Turkey Hughes

Biographical details
- Born: April 22, 1902
- Died: August 31, 1985 (aged 83) Richmond, Kentucky, U.S.

Playing career

Football
- 1923–1924: Kentucky

Basketball
- 1923–1925: Kentucky

Coaching career (HC unless noted)

Football
- 1929–1934: Eastern Kentucky

Basketball
- 1929–1935: Eastern Kentucky

Baseball
- 1930–1959: Eastern Kentucky

Administrative career (AD unless noted)
- 1942–1963: Eastern Kentucky

= Turkey Hughes =

American athlete and coach (1902–1985)

Charles "Turkey" Hughes (April 22, 1902 – August 31, 1985) was a coach and administrator at Eastern Kentucky University (EKU) from 1922 to 1972. Hughes coached over five different teams which included baseball, tennis, basketball and football. As an administrator he served as the Chairman of the Department of Health and Physical Education. Hughes served as the athletic director as well. He did all of this when there were only seven buildings on campus.

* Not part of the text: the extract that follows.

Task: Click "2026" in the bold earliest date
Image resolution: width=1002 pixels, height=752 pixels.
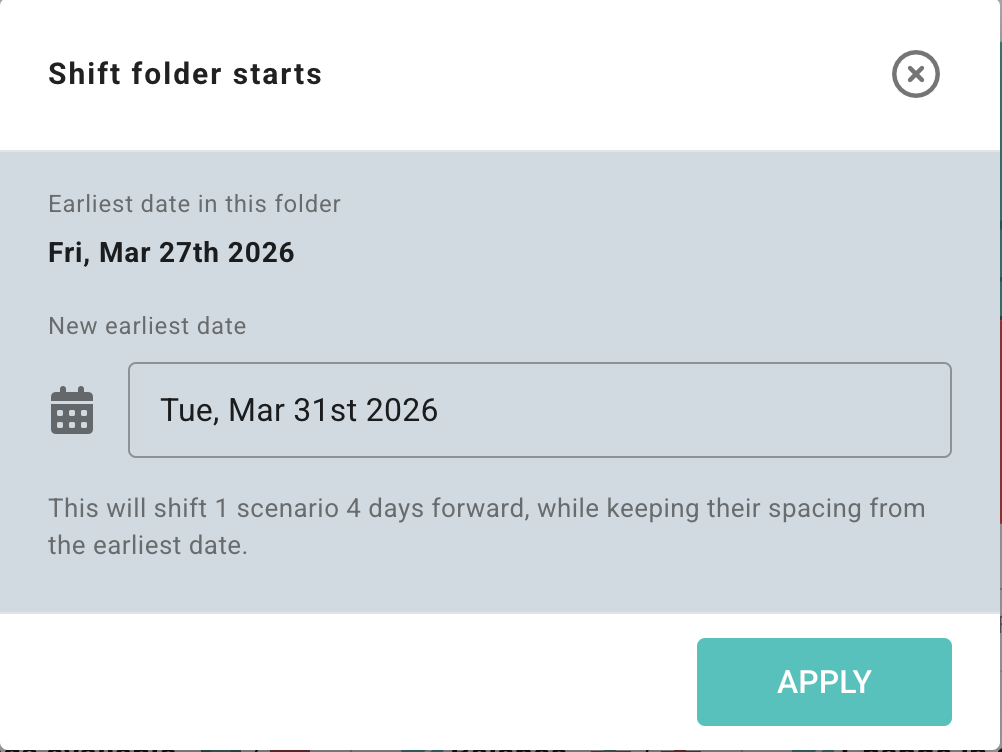Action: (261, 252)
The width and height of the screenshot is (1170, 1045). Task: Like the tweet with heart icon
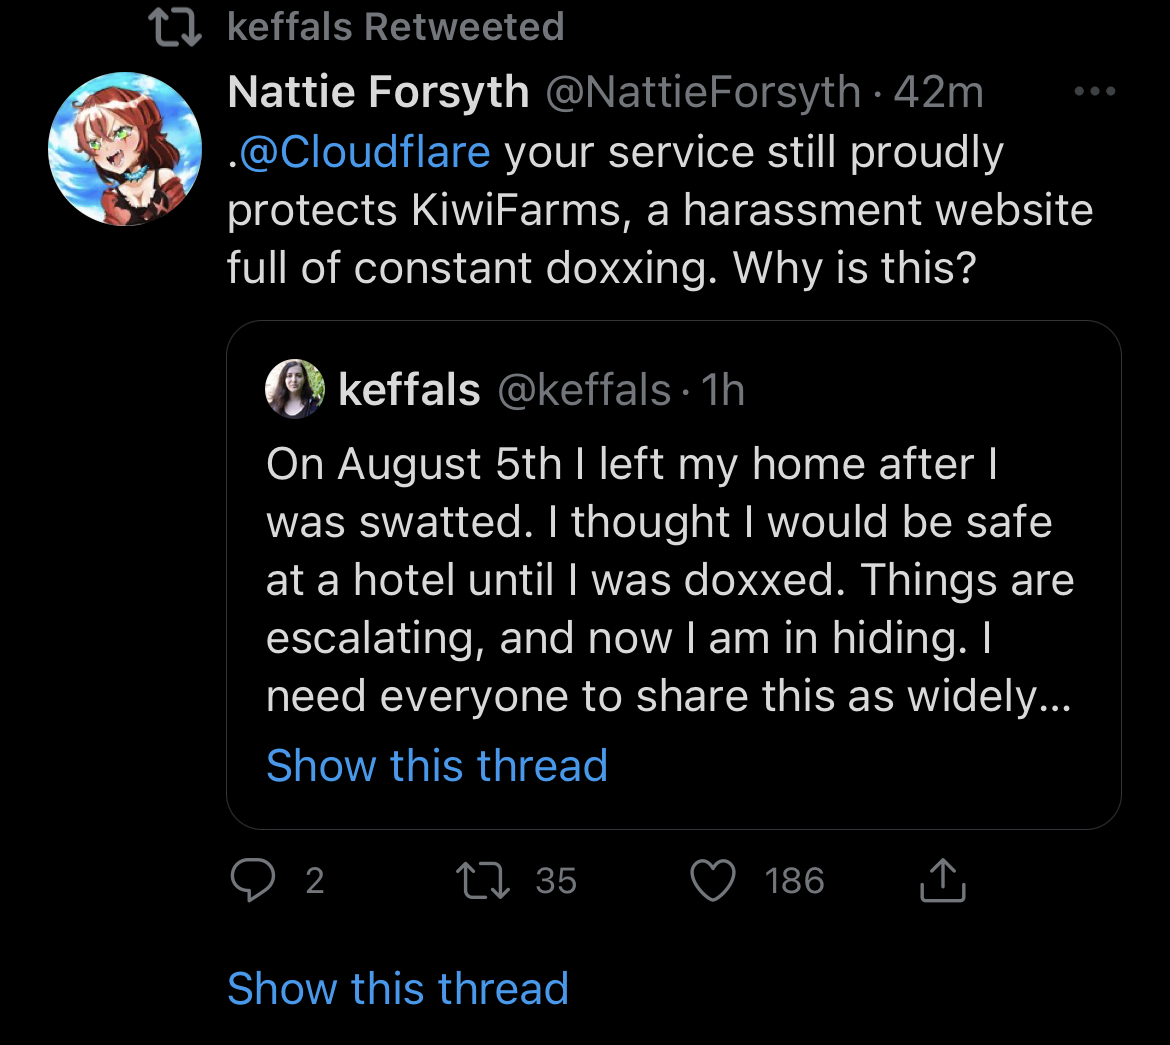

Early in his career at EKU, Hughes was coaching football, baseball and basketball and only had one assistant. He did this until 1936. He stuck with football until 1941 and he became the Chairman of the Health and Physical Education Department. In 1941 he became the athletic director and head coached the baseball team. He did this until his retirement in 1971. He however went part time in 1965 because the demand for two jobs became too great. Hughes described that he never knew that there could be such tall buildings on campus and said old buildings could tell a lot of stories.

==Forming the Ohio Valley Conference (OVC)==
"Turkey" Hughes helped form the Ohio Valley Conference. He is known as the "Dean of the OVC". It all started on February 27, 1948, Eastern Kentucky University, Western Kentucky University, Morehead State University, Murray State University, and Louisville University withdrew from the Kentucky Intercollegiate Athletic Conference and joined with Evansville College to form the Ohio Valley Conference. A prominent leader in this movement was "Turkey" Hughes, in December 1948, Marshall College of Huntington joined the conference, West Virginia University and Tennessee Tech University joined which boosted EKU's national recognition. In 1950 EKU's baseball team coached by Hughes won its first baseball championship in the history of the sport.

==Legacy==

Hughes left a strong and lasting impact at Eastern Kentucky University (EKU). A memorial scholarship fund honoring the late Hughes was established on November 19, 1985. Some of his good friends came together to establish a committee to form this scholarship fund. The committee established a goal of 10,000 dollars to endow a fund which would provide for one 1,000 or two 500 dollar scholarships annually to deserving students in the area of health, physical education, recreation and athletics. Hughes was also inducted into the Kentucky Athletic Hall of Fame in April 1975. At the University of Kentucky he set a record for the longest interception returned for a touchdown against the University of Alabama, the interception was 98 yards total. At the University of Kentucky he was the first ever two four-sport athlete to garner letters. Hughes also led the EKU baseball team to its first ever OVC Championship in 1950, overall his baseball teams at EKU won over 350 games. Hughes also coached the football team from 1929 to 1935. Some of the players said the game of football brought them out of the coal mines. Hughes said a secret of such large success was the changing of the offense and the team ran from the T with a split line and shifted into the Notre Dame box and short punt. Donald R. Feltner, Vice President of the University for Relations and Development and a former player for EKU baseball who played under Hughes said, "Turkey's" passing leaves a personal sense of loss such as that which must be experienced when one loses a father to many hundreds of people. He had two sons, Charles Hughes Jr, and Allen Hughes. Hughes was inducted into the Kentucky Athletics Hall of Fame April 1975.